“Maybe.”
“No. Kaz?—”
“Look at me,” I say.
She does.
And gods, it nearly unravels me.
Because her eyes—those furious, beautiful green eyes—are wet now. And her lips tremble like she’s holding back everything she wants to scream.
I reach for her.
Pull her in.
And kiss her like I’m stealing time from fate.
It’s not soft. It’s not sweet.
It’s desperate. Messy. Real.
Because this might be the last thing I ever get to feel.
When I pull back, her forehead stays against mine, our breaths tangling.
“I’m coming back,” I whisper. “I have to.”
She shakes her head again, small and aching. “You don’t know what’s in there.”
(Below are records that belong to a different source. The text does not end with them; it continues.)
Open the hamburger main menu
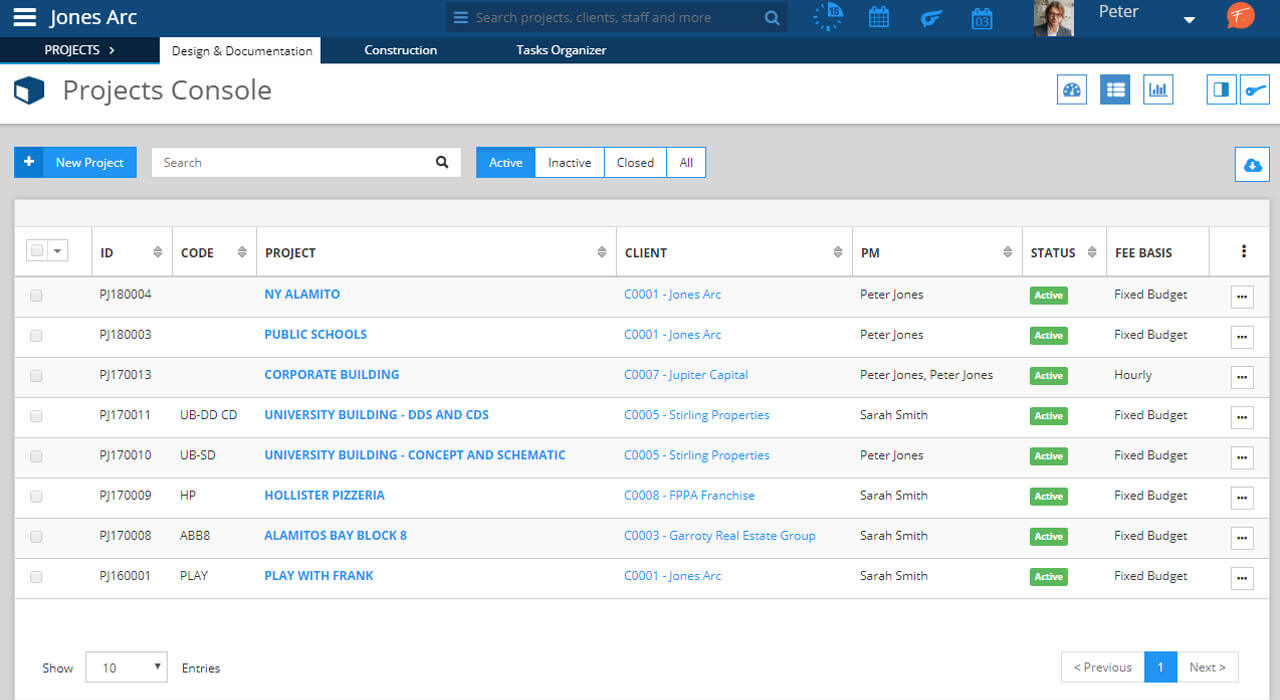This screenshot has width=1280, height=700. (x=25, y=18)
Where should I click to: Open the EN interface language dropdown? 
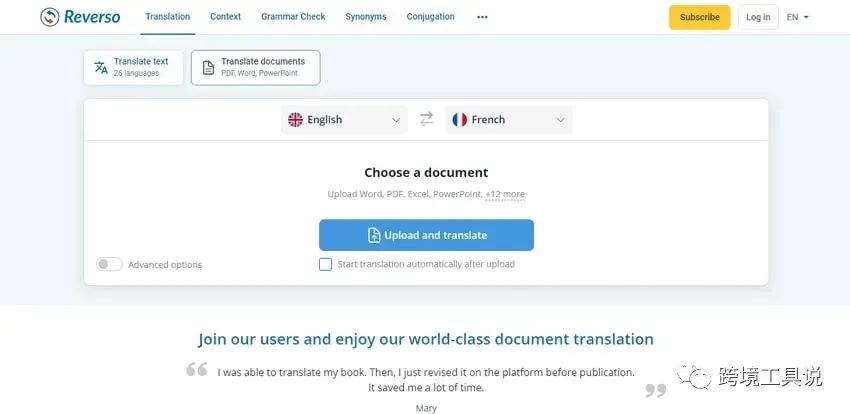(797, 17)
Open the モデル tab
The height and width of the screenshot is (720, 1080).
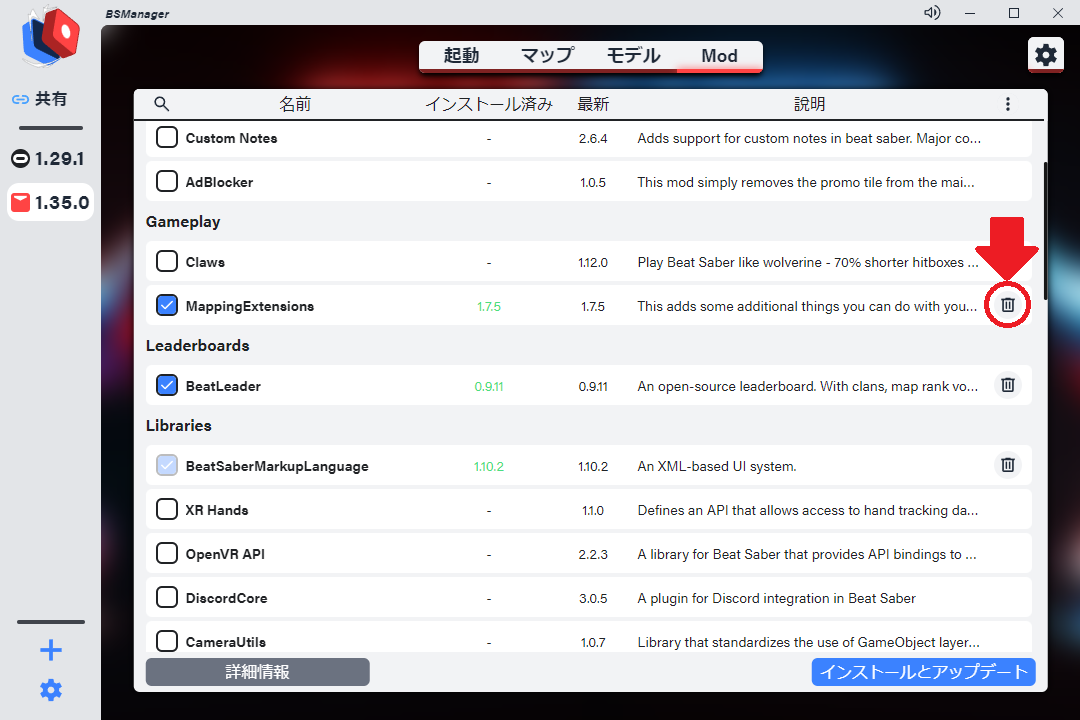point(633,57)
“I don’t care. My son’s waiting. You’re waiting. That’s all that matters.”
Verzius clears his throat. “Hate to interrupt the melodrama, but we’re running out of minutes.”
Nova presses something into my palm—a small crystal drive, glowing faintly blue. “This is the counter-sequence. If you can reach the core, plug it in. It’ll stabilize the collapse.”
I nod.
Then I’m moving.
Strapping into the launch rig.
The preflight routine feels like muscle memory now. The ship hums under my fingers. Sleek, responsive. Hungry.
The gate pulses ahead—massive and shimmering with barely-contained power, its edges warping the air, light bending in ways it shouldn’t. It doesn’t look like a machine anymore.
It looks like a wound.
And I’m diving straight into it.
Kaz to Control. Lining up for insertion.
Nova’s voice crackles through the comms. “Don’t be a hero.”
I smirk. “Never. I’m a legend, remember?”
Verzius grunts. “Just don’t get vaporized, golden boy.”
The launch rail clicks.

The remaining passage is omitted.